The girls were 4, 6, and 8 that year when I got out my stash of seeds and they started begging for their own garden plots. I had been giving them space to plant tiny rows of vegetables and flowers, but I had never let them plot their own gardens because they seemed too little.
Why? I asked myself. Why did I think they couldn’t garden? Because they would crowd their plants, would neglect to pull their weeds, and run out of steam to pick their harvests? Why indeed? So I agreed to give them their very own space to plant whatever they wanted with the leftover seeds just as soon as I had my garden planted. I wasn’t so righteous, after all, because this was a garden that was out of sight, down by the orchard. I wouldn’t have to see it all the time when it went to ruin, which I thought it surely would do.
They were ecstatic and immediately scrounged boards to create borders between their plots. I figured I should help them understand how to give plants room, and not to shade little plants with big ones, etc., but I was out of stamina by the time I had my own rows planted. I shut up my inner critic and handed them the box of leftover seeds. Then I went to sit in the shade, determined not to interfere unless they asked for help. It was surprising what all they had picked up in their short years of helping me plant. They already knew about making rows and planting big seeds deeper than tiny seeds.


We had a set of child-sized tools that flashed cheerful primary colors as they hoed and raked. Zinnias and beans and watermelons all got sowed with abandon. Rita had a greenhouse pepper and some broccolis set within 6 inches of each other. The pepper got transplanted so often that summer as she lovingly scoped out better growing spots for it in the hope that it would produce bigger peppers. It never did bear fruit, and she learned about letting things root.
The best crop they got was the zinnias. I showed them how to save seeds, and they got excited at the thought of trying again the next year. Did they have weeds? Yes, forests of them. Did it hurt anybody? No, it did not. Did they supplement our food income? No, aside from snacks in the wild, they did not. But in their little hearts they were gardeners, and that was what I hoped would happen.

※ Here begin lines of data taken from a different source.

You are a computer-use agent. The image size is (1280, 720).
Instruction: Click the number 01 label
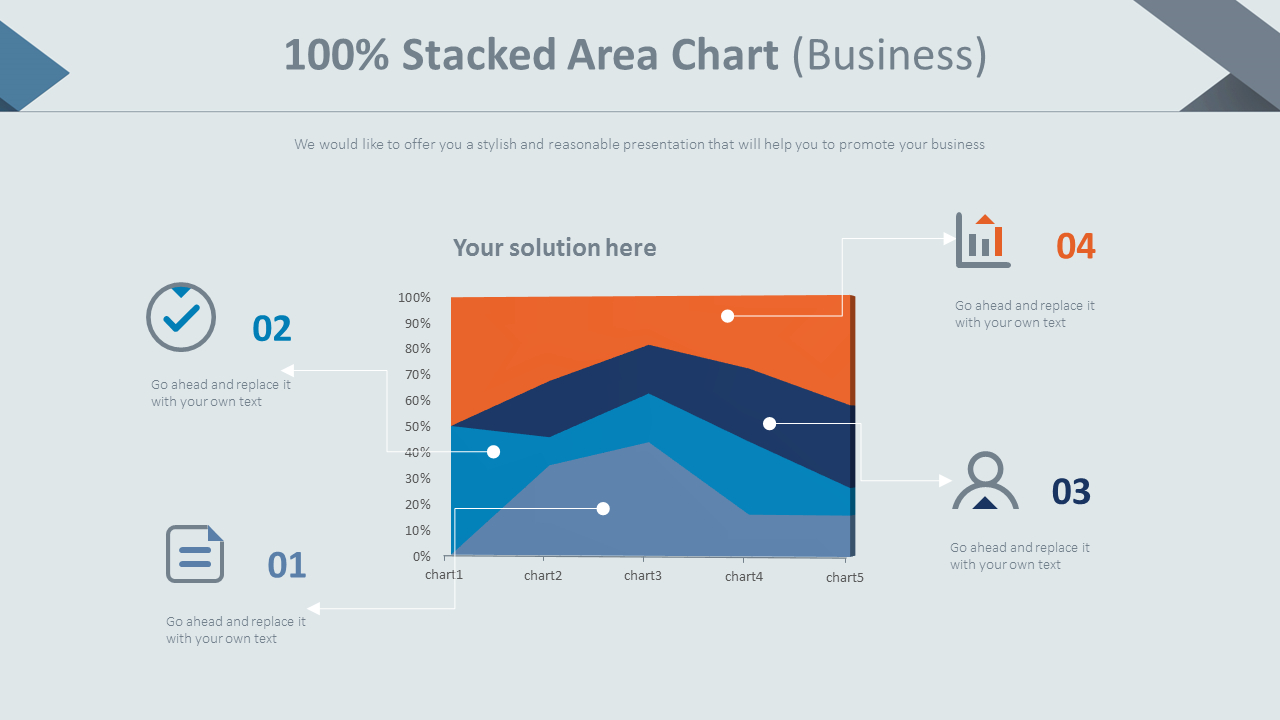coord(287,565)
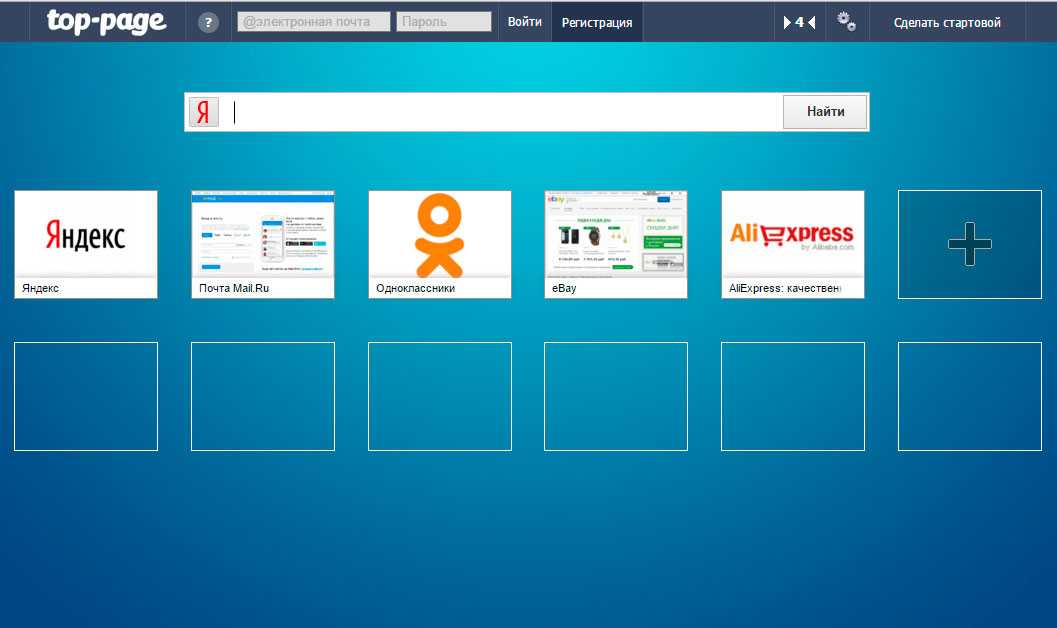Screen dimensions: 1057x628
Task: Open the Яндекс bookmark tile
Action: click(86, 236)
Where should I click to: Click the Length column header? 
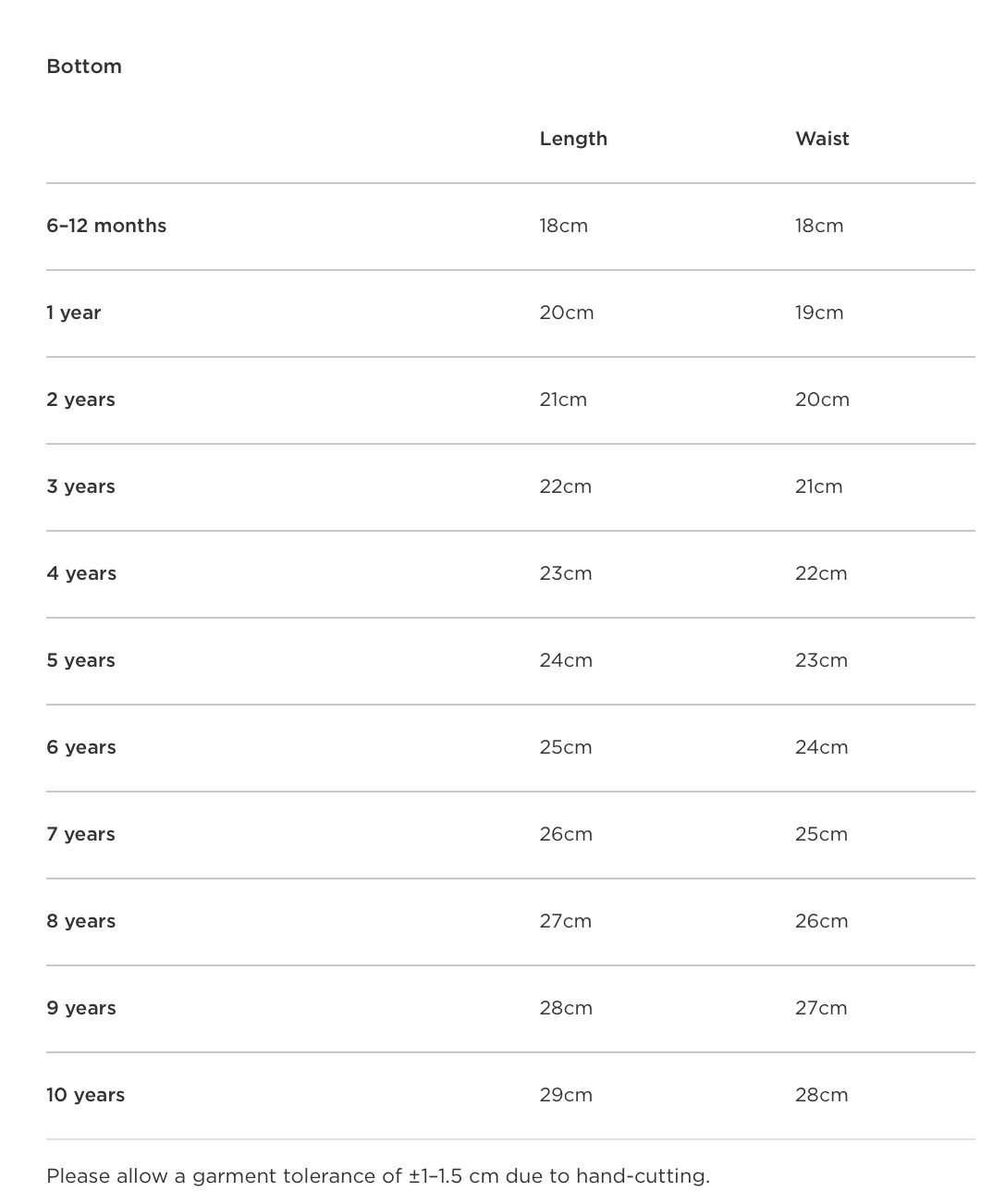[573, 139]
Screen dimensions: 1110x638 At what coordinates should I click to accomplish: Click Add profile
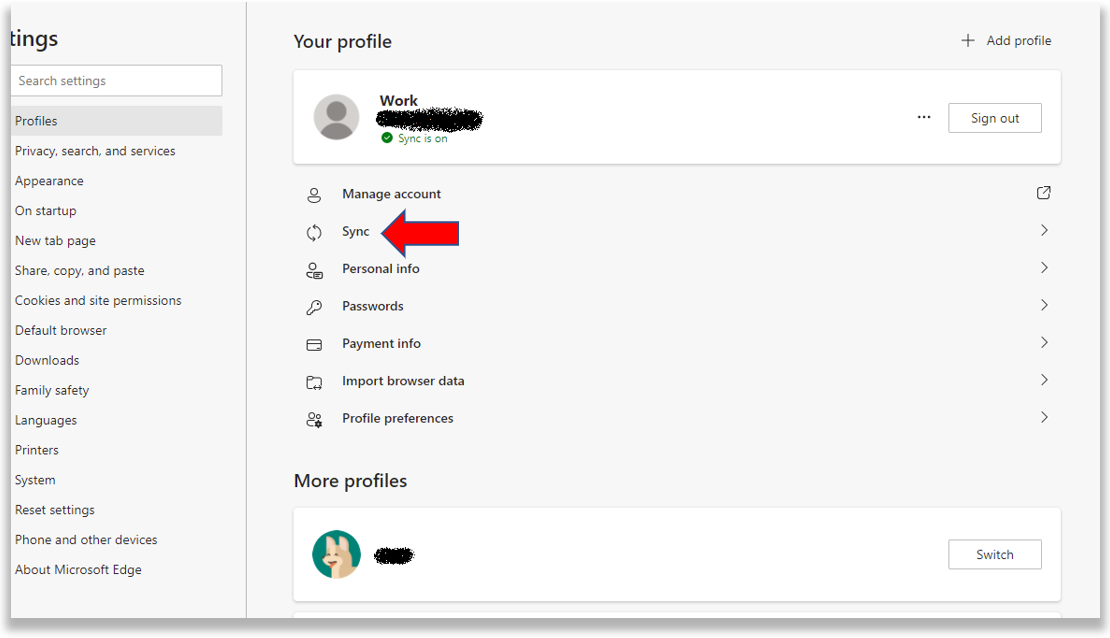(1006, 41)
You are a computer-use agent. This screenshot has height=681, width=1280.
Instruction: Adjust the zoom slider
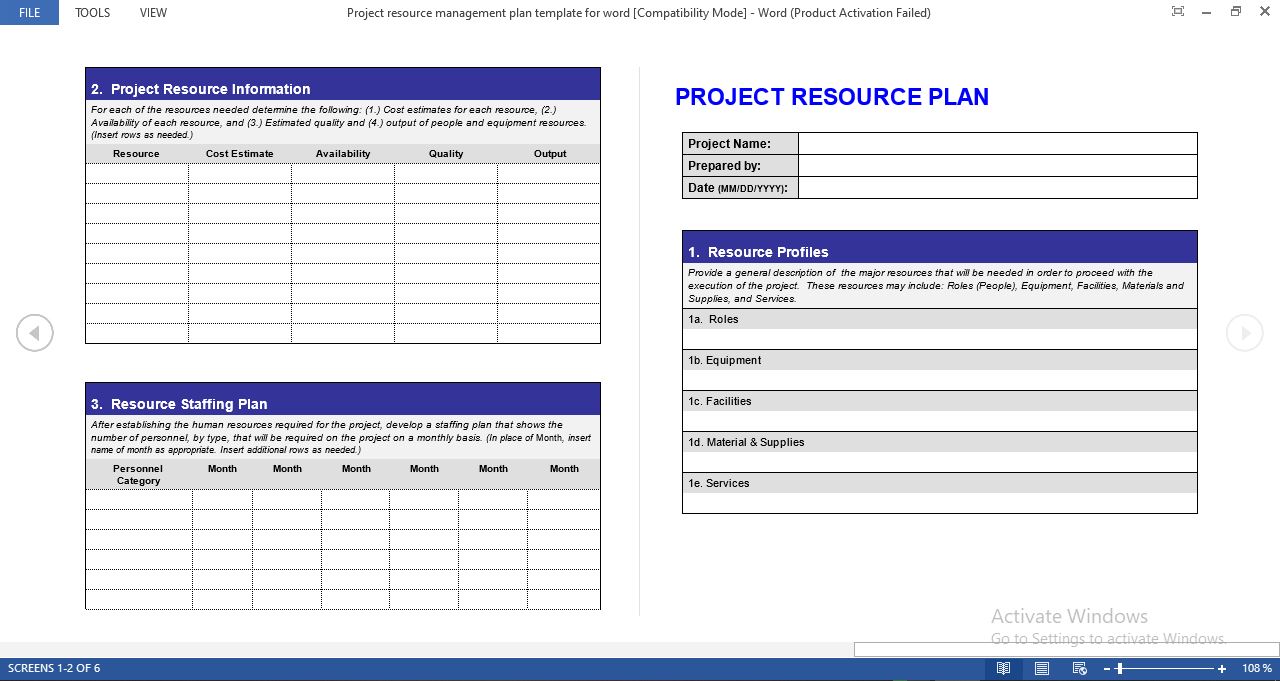pos(1118,668)

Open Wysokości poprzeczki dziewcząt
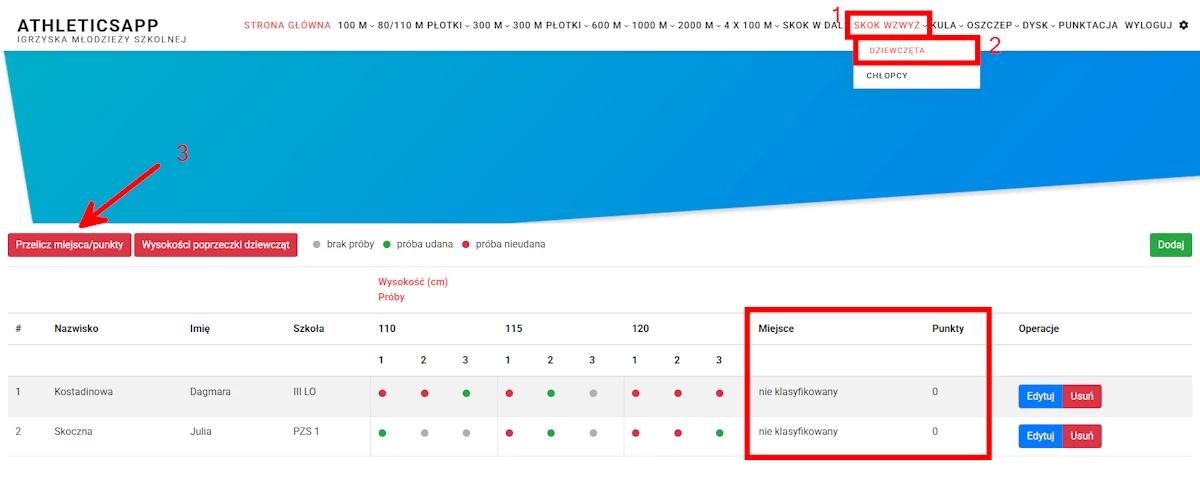pos(215,244)
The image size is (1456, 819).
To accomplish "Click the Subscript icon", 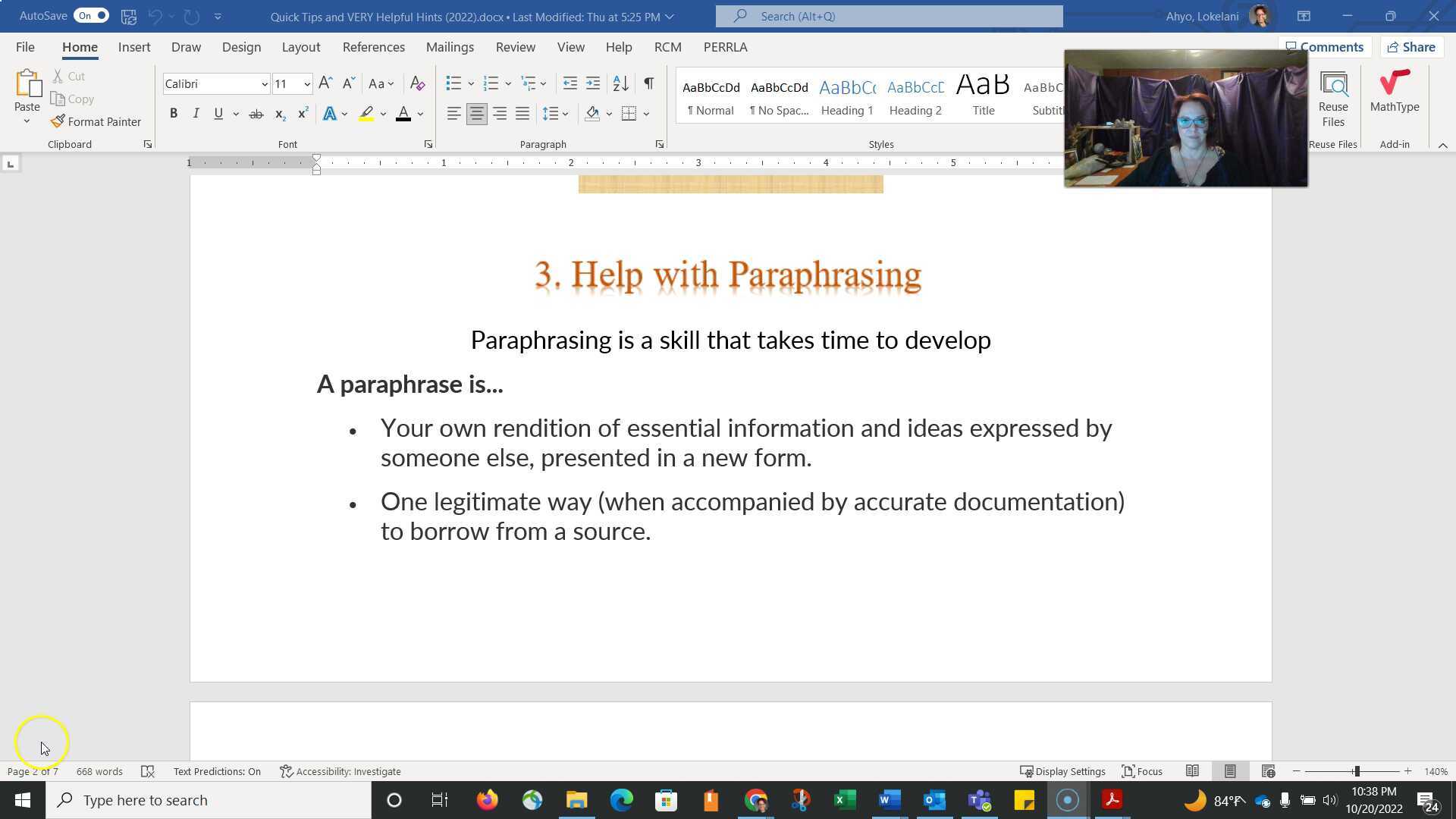I will click(x=279, y=113).
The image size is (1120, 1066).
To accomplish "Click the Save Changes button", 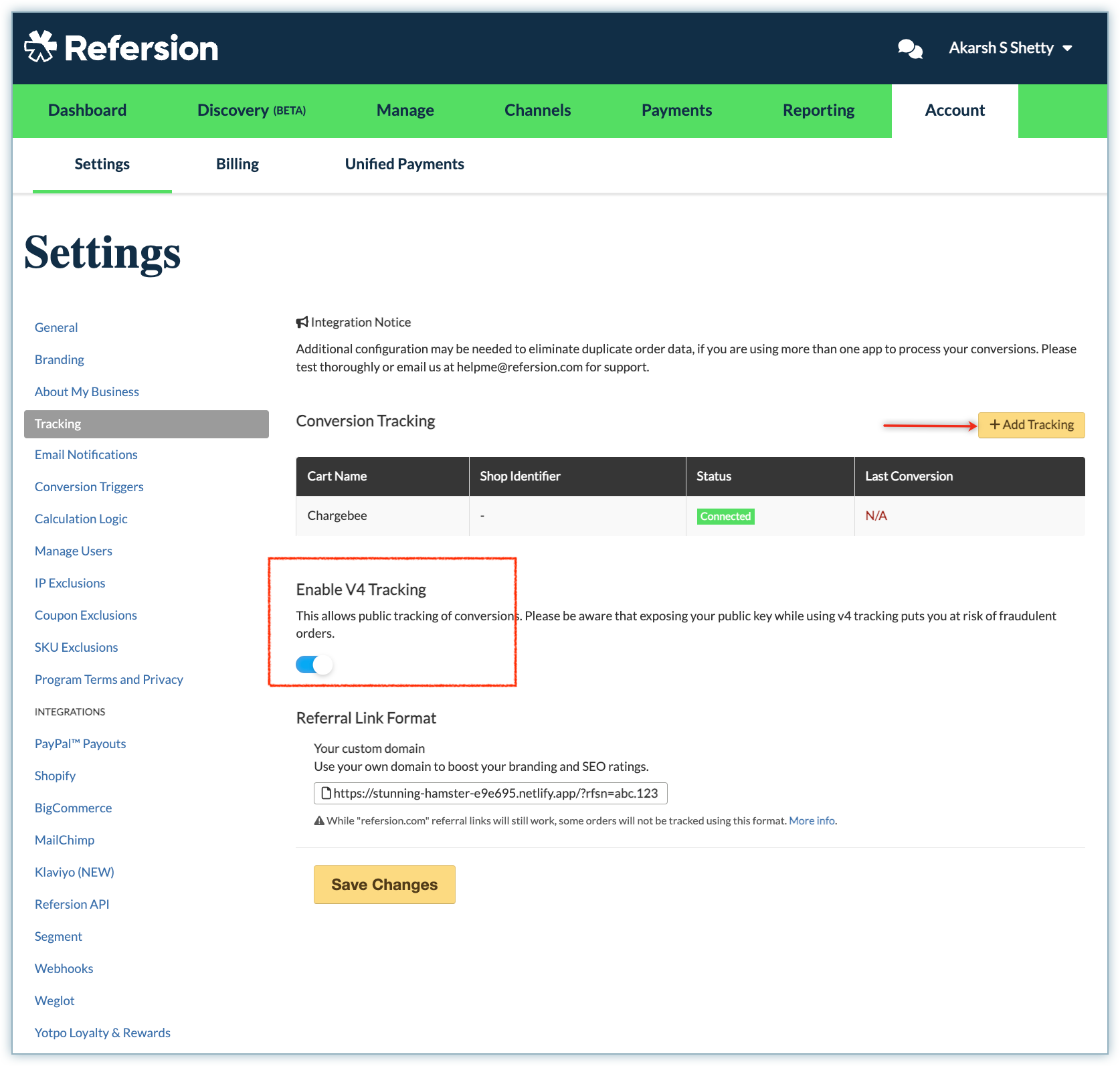I will [x=384, y=885].
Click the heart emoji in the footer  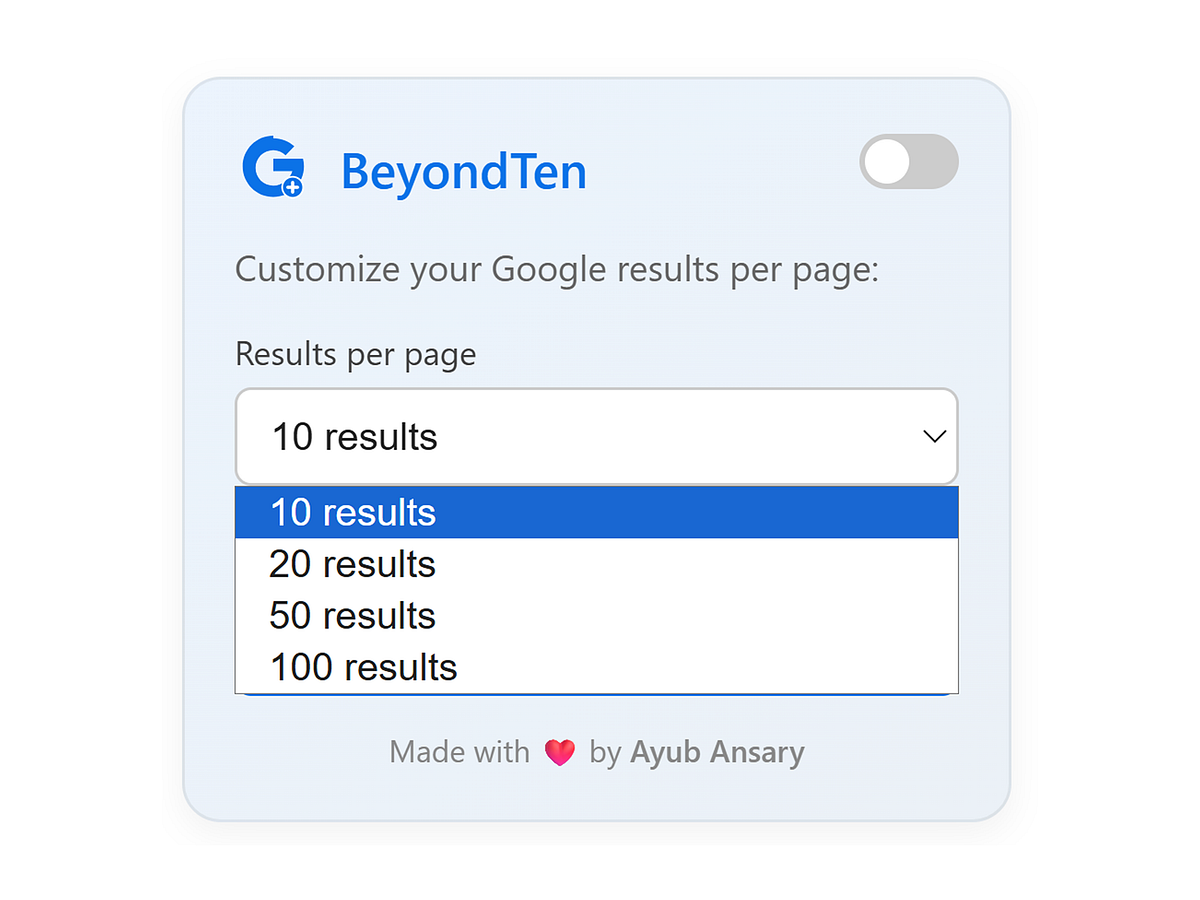[x=561, y=751]
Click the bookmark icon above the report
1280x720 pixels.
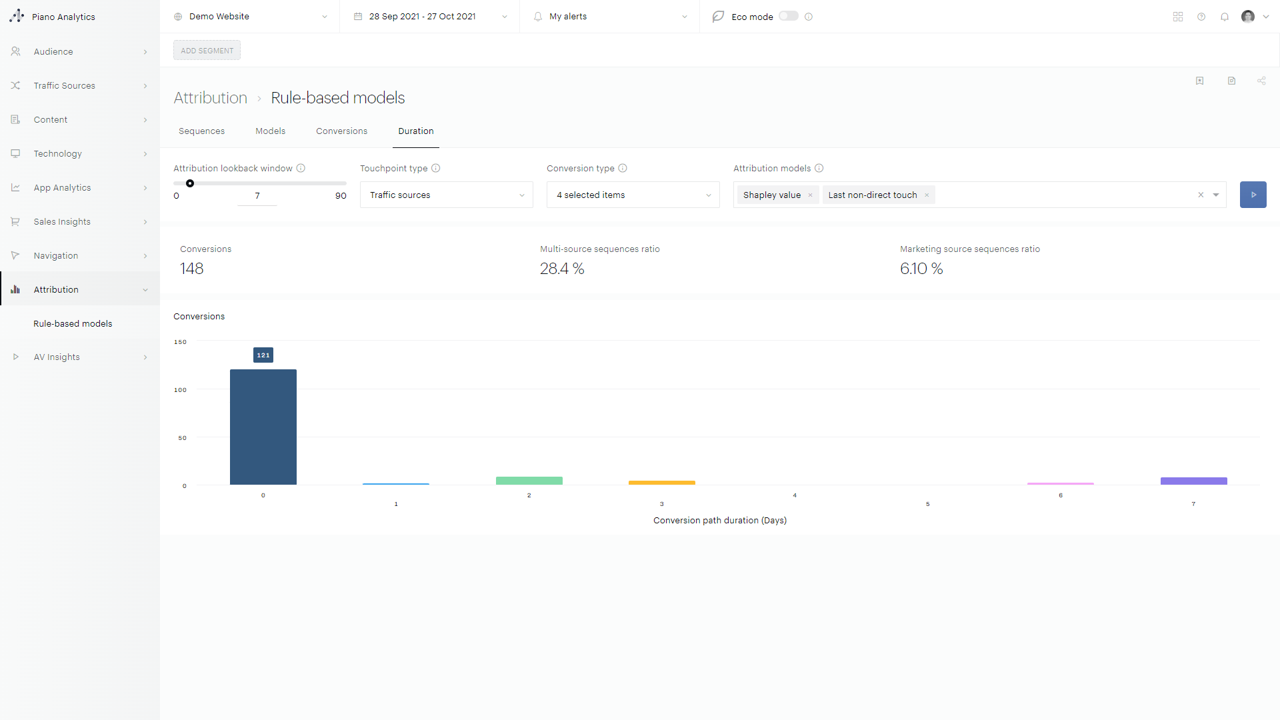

These little girls are teens now except for Addy who is ten, going on thirteen. They have been promoted to drooling over seed catalogs and circling the stuff they want to order. In March when we all have spring fever, we go look at the seed racks in stores, and we pick whatever pleases us. It’s a small price to pay for the hope that the world will warm again. I let them try anything, like strawberry popcorn, and millet for the birds and whatever flowers strike their fancy.
This year Rita and Addy made garden plans at the same time that I did, and they assured me that they did not have nearly enough space last year. So I extended their garden and mine.
I am doing no-till experiments, and they do their own trials. Addy has been mulching with grass clippings and fertilizing with composted horse poo. Rita believes that she will get good results with lots of hoeing and miracle-gro, but next year she’ll change her ways if Addy gets better results. I smile and listen to them talk and I love all of it.
They have a resident toad that lives under a board and eats bugs. They also have flower borders just for pretty and for pollination. Rita’s cherry tomatoes are almost ready to eat, but Addy’s lettuce and carrots are doing better. It’s endless scope for imagination for them.

So many of my successful parenting endeavors are results of ideas I stumbled upon without a clear idea where we were going. That’s how this gardening venture happened for us. They got bit by the bug, and I doubt they will ever recover. If I didn’t enjoy it so much myself, I could probably sit on the sidelines and let them grow the stuff. But I have my own delight trails to follow. I have a new little hoe and it is fantastic! I mean, really, really fantastic. (If you love someone who gardens, and you want to give them something, get this.)
I’m just going out to clear the old strawberry row.